WHAT THE EXERCISE ASKS.
Restate word for word the line containing "19.『磯城郡三宅町』 (50, 86)" and all remaining lines of the entries below.

= Beginning of Section =

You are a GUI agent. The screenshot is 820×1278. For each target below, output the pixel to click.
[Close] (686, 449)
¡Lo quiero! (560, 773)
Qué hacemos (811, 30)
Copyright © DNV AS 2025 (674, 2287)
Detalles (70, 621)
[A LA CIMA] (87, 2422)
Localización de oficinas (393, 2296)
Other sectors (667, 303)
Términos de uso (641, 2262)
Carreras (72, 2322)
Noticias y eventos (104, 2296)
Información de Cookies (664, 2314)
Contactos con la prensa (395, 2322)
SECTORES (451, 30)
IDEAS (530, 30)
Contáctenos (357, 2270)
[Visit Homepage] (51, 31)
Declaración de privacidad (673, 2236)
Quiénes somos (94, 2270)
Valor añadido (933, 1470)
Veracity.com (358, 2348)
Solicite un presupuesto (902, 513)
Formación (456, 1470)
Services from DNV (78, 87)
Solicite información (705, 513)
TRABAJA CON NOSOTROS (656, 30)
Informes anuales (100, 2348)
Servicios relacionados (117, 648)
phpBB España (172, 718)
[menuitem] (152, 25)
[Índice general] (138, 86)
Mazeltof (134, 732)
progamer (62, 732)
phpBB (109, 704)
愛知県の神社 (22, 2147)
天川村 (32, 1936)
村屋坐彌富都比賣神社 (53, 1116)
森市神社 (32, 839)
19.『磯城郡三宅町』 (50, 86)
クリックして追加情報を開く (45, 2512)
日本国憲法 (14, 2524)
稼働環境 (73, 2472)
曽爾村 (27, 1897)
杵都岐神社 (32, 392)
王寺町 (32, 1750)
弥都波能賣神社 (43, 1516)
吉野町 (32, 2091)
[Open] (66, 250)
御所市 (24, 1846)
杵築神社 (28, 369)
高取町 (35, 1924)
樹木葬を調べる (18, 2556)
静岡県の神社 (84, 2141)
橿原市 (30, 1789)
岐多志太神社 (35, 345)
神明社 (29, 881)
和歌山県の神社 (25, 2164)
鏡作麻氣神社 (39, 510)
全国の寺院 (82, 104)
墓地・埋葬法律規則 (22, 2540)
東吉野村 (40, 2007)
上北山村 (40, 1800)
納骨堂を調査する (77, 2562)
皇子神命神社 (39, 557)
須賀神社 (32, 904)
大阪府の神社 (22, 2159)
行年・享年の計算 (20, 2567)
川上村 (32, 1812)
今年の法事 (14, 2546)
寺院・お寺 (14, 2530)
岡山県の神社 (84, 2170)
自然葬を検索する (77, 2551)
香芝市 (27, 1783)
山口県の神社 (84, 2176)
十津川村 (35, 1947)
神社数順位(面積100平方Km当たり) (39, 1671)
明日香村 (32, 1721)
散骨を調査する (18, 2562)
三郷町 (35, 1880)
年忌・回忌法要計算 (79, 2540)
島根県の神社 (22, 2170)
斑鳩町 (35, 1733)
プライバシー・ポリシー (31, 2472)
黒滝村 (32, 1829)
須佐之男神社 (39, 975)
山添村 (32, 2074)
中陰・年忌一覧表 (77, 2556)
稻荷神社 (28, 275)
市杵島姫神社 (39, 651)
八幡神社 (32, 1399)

= End of Section =

PROBLEM SOLUTION.
19.『磯城郡三宅町』 (50, 86)
クリックして追加情報を開く (45, 2512)
日本国憲法 (14, 2524)
稼働環境 (73, 2472)
曽爾村 (27, 1897)
杵都岐神社 (32, 392)
王寺町 (32, 1750)
弥都波能賣神社 (43, 1516)
吉野町 (32, 2091)
[Open] (66, 250)
御所市 (24, 1846)
杵築神社 (28, 369)
高取町 (35, 1924)
樹木葬を調べる (18, 2556)
静岡県の神社 (84, 2141)
橿原市 (30, 1789)
岐多志太神社 (35, 345)
神明社 (29, 881)
和歌山県の神社 (25, 2164)
鏡作麻氣神社 (39, 510)
全国の寺院 (82, 104)
墓地・埋葬法律規則 (22, 2540)
東吉野村 (40, 2007)
上北山村 (40, 1800)
納骨堂を調査する (77, 2562)
皇子神命神社 (39, 557)
須賀神社 (32, 904)
大阪府の神社 (22, 2159)
行年・享年の計算 (20, 2567)
川上村 (32, 1812)
今年の法事 (14, 2546)
寺院・お寺 (14, 2530)
岡山県の神社 (84, 2170)
自然葬を検索する (77, 2551)
香芝市 (27, 1783)
山口県の神社 (84, 2176)
十津川村 (35, 1947)
神社数順位(面積100平方Km当たり) (39, 1671)
明日香村 (32, 1721)
散骨を調査する (18, 2562)
三郷町 (35, 1880)
年忌・回忌法要計算 (79, 2540)
島根県の神社 (22, 2170)
斑鳩町 (35, 1733)
プライバシー・ポリシー (31, 2472)
黒滝村 (32, 1829)
須佐之男神社 (39, 975)
山添村 (32, 2074)
中陰・年忌一覧表 (77, 2556)
稻荷神社 (28, 275)
市杵島姫神社 (39, 651)
八幡神社 (32, 1399)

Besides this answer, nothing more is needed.